In mid-2014, a pair of Gartner analysts levied some trenchant criticisms at the increasingly hyped concept of data lakes.
“The fundamental issue with the data lake is that it makes certain assumptions about the users of information,” said Gartner research director Nick Heudecker.
“It assumes that users recognize or understand the contextual bias of how data is captured, that they know how to merge and reconcile different data sources without ‘a priori knowledge’ and that they understand the incomplete nature of datasets, regardless of structure.” A year and a half later, Gartner’s concerns do not appear to have eased. While there are successful projects, there are also failures — and the key success factor appears to be a strong understanding of the different roles of a data lake and a data warehouse.
Heudecker said a data lake, often marketed as a means of tackling big data challenges, is a great place to figure out new questions to ask of your data, “provided you have the skills”.
“If that’s what you want to do, I’m less concerned about a data lake implementation.

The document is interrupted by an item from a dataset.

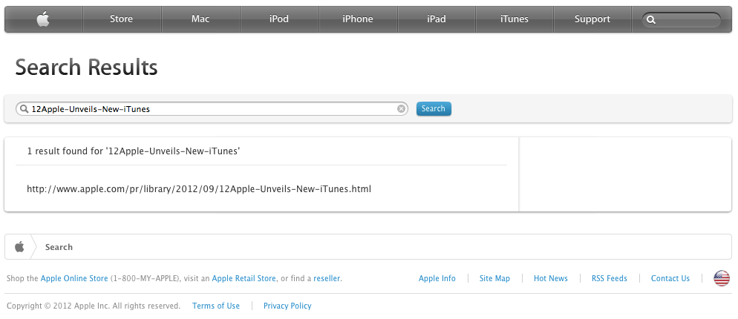Click the search results query text field
This screenshot has width=738, height=319.
(212, 109)
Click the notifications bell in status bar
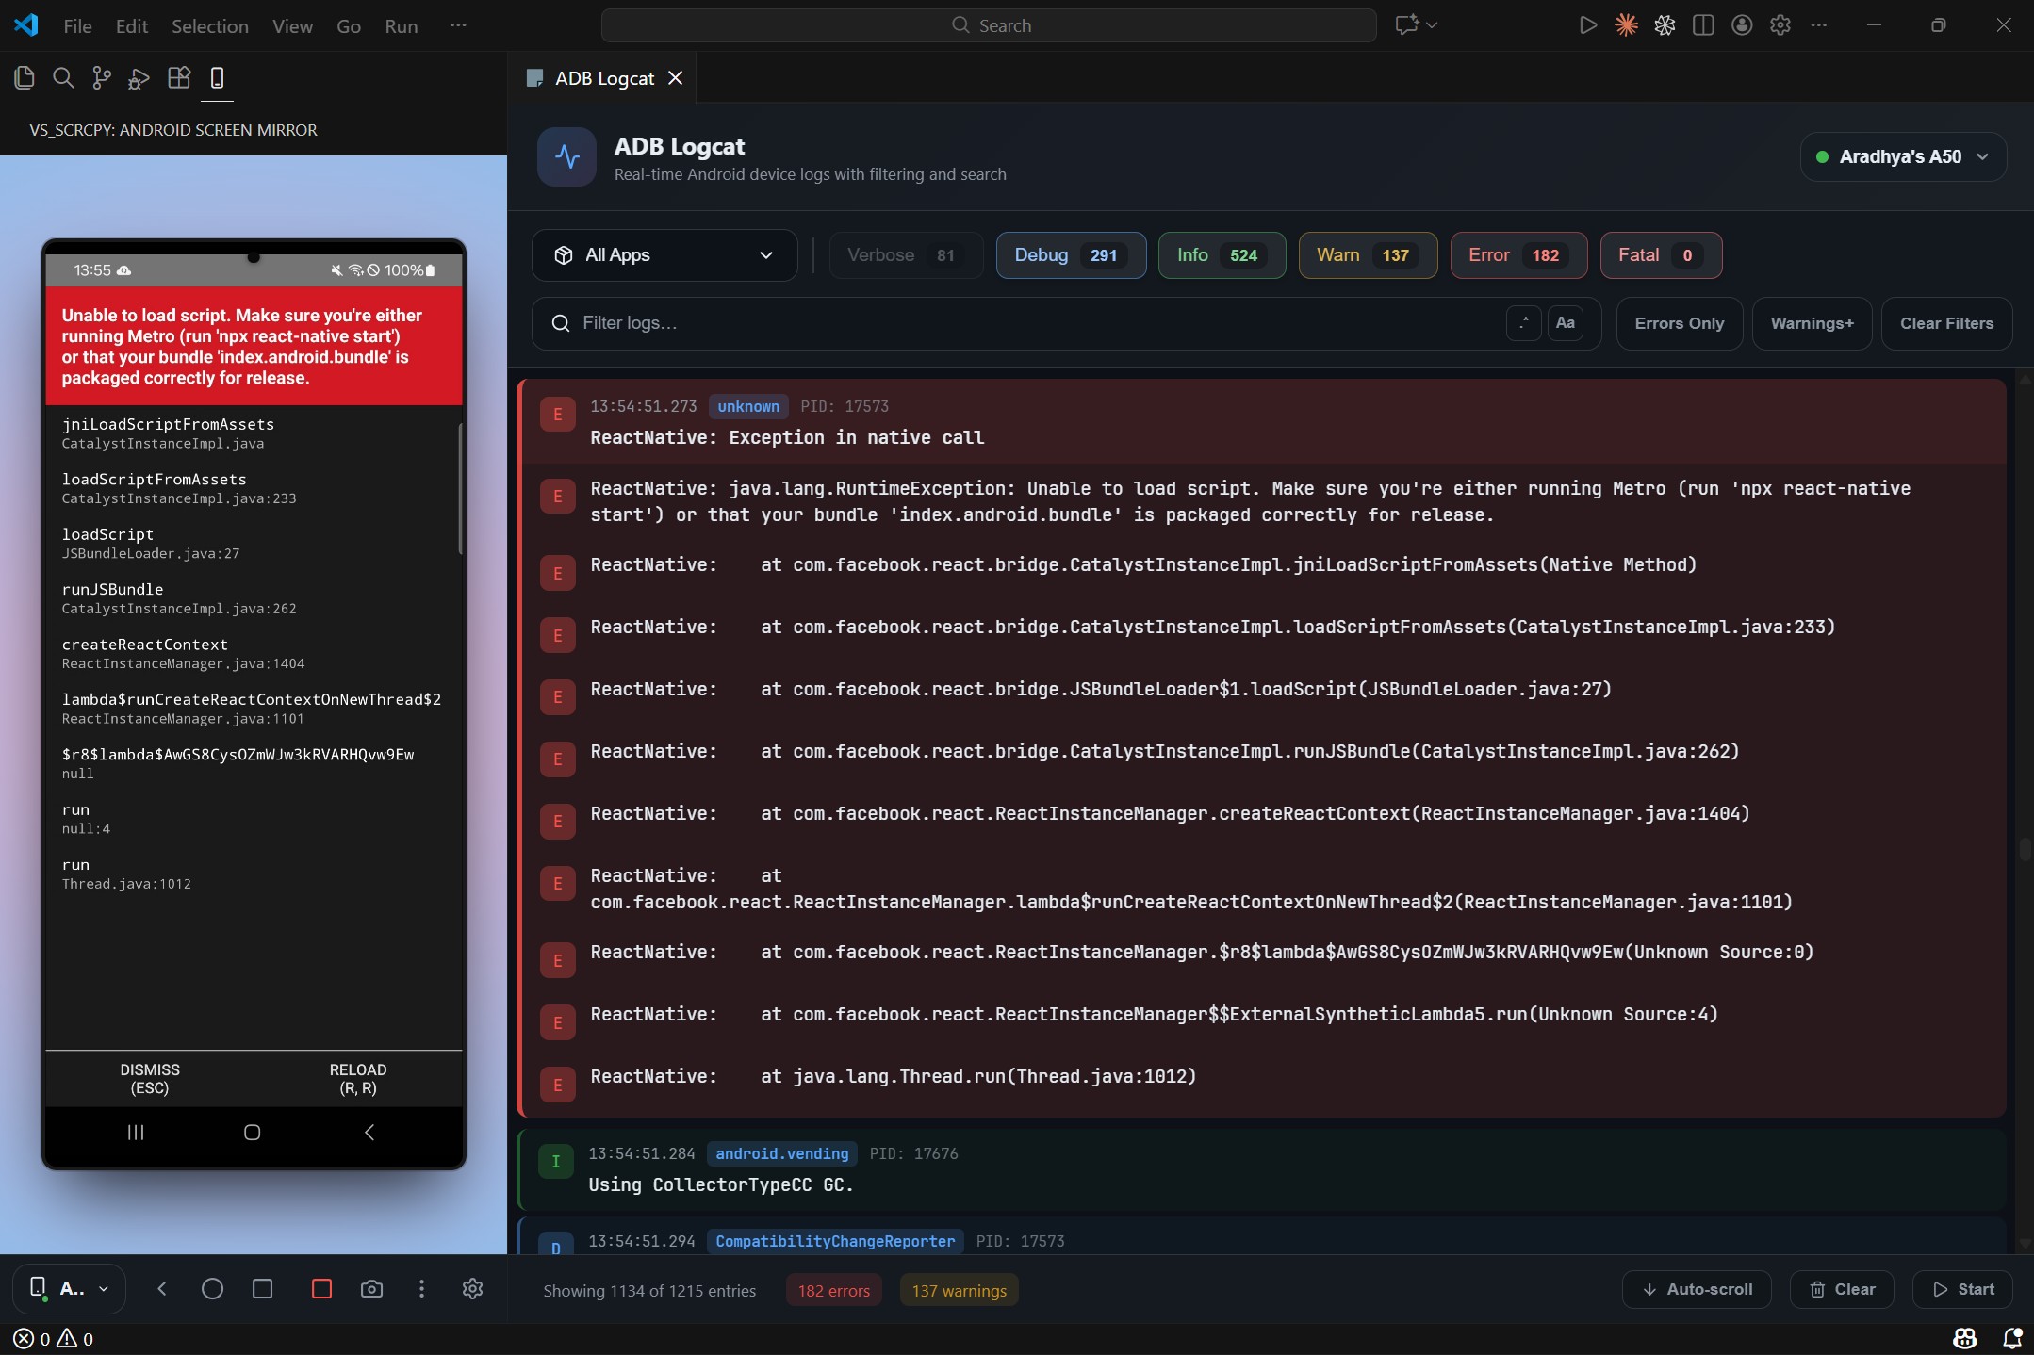2034x1355 pixels. click(2011, 1338)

However, a higher risk scenario is if your intent is to reimplement your data warehousing service level agreements (SLAs) on the data lake.”
Heudecker said a data lake is typically optimised for different uses cases, levels of concurrency and multi-tenancy.
“In other words, don’t use a data lake for data warehousing in anger.”
It’s perfectly reasonable to need both, he said, because each is optimised for different SLAs, users and skills.;